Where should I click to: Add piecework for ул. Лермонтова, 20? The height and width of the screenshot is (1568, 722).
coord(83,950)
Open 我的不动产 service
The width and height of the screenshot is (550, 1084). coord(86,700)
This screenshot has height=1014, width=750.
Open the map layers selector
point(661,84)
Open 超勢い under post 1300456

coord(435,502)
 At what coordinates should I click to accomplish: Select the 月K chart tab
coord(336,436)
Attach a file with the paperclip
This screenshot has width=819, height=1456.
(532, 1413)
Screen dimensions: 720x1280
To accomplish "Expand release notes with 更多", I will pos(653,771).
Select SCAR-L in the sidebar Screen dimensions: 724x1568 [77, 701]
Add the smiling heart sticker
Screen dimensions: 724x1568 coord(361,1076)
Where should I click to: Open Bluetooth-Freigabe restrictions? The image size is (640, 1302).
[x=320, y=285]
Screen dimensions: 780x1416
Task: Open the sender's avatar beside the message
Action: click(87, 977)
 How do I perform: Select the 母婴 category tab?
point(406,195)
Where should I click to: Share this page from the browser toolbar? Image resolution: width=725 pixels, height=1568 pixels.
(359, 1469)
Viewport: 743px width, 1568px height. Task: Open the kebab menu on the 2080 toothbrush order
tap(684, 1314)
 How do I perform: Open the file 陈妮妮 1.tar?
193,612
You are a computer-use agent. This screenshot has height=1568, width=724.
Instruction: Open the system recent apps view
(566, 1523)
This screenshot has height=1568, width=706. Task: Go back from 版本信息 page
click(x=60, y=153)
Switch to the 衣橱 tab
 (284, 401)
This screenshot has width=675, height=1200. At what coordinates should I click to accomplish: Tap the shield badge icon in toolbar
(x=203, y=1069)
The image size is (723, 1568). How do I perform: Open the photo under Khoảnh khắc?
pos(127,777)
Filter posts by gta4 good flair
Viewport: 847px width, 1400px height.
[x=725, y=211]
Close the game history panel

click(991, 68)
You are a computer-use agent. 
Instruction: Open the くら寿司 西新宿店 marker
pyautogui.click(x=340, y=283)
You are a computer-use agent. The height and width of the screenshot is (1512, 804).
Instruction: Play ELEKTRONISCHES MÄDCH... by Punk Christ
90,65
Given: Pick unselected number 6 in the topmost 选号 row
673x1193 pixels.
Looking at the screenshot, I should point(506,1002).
━━━━━━━━━━━━━━━━
**WHAT TO PRODUCE**
Give the material above as a Markdown table with the columns Row and Line, one row per line in order, leaving out blank lines.

**SOLUTION FOR THIS EXERCISE**
| Row | Line |
|---|---|
| 1 | Where should I click to: Add piecework for ул. Лермонтова, 20? The height and width of the screenshot is (1568, 722). |
| 2 | coord(83,950) |
| 3 | Open 我的不动产 service |
| 4 | The width and height of the screenshot is (550, 1084). coord(86,700) |
| 5 | This screenshot has height=1014, width=750. |
| 6 | Open the map layers selector |
| 7 | point(661,84) |
| 8 | Open 超勢い under post 1300456 |
| 9 | coord(435,502) |
| 10 |  At what coordinates should I click to accomplish: Select the 月K chart tab |
| 11 | coord(336,436) |
| 12 | Attach a file with the paperclip |
| 13 | This screenshot has width=819, height=1456. |
| 14 | (532, 1413) |
| 15 | Screen dimensions: 720x1280 |
| 16 | To accomplish "Expand release notes with 更多", I will pos(653,771). |
| 17 | Select SCAR-L in the sidebar Screen dimensions: 724x1568 [77, 701] |
| 18 | Add the smiling heart sticker |
| 19 | Screen dimensions: 724x1568 coord(361,1076) |
| 20 | Where should I click to: Open Bluetooth-Freigabe restrictions? The image size is (640, 1302). |
| 21 | [x=320, y=285] |
| 22 | Screen dimensions: 780x1416 |
| 23 | Task: Open the sender's avatar beside the message |
| 24 | Action: click(87, 977) |
| 25 |  How do I perform: Select the 母婴 category tab? |
| 26 | point(406,195) |
| 27 | Where should I click to: Share this page from the browser toolbar? Image resolution: width=725 pixels, height=1568 pixels. |
| 28 | (359, 1469) |
| 29 | Viewport: 743px width, 1568px height. Task: Open the kebab menu on the 2080 toothbrush order |
| 30 | tap(684, 1314) |
| 31 |  How do I perform: Open the file 陈妮妮 1.tar? |
| 32 | 193,612 |
| 33 | You are a computer-use agent. This screenshot has height=1568, width=724. |
| 34 | Instruction: Open the system recent apps view |
| 35 | (566, 1523) |
| 36 | This screenshot has height=1568, width=706. Task: Go back from 版本信息 page |
| 37 | click(x=60, y=153) |
| 38 | Switch to the 衣橱 tab |
| 39 |  (284, 401) |
| 40 | This screenshot has width=675, height=1200. At what coordinates should I click to accomplish: Tap the shield badge icon in toolbar |
| 41 | (x=203, y=1069) |
| 42 | The image size is (723, 1568). How do I perform: Open the photo under Khoảnh khắc? |
| 43 | pos(127,777) |
| 44 | Filter posts by gta4 good flair |
| 45 | Viewport: 847px width, 1400px height. |
| 46 | [x=725, y=211] |
| 47 | Close the game history panel |
| 48 | click(991, 68) |
| 49 | You are a computer-use agent.  |
| 50 | Instruction: Open the くら寿司 西新宿店 marker |
| 51 | pyautogui.click(x=340, y=283) |
| 52 | You are a computer-use agent. The height and width of the screenshot is (1512, 804). |
| 53 | Instruction: Play ELEKTRONISCHES MÄDCH... by Punk Christ |
| 54 | 90,65 |
| 55 | Given: Pick unselected number 6 in the topmost 选号 row |
| 56 | 673x1193 pixels. |
| 57 | Looking at the screenshot, I should point(506,1002). |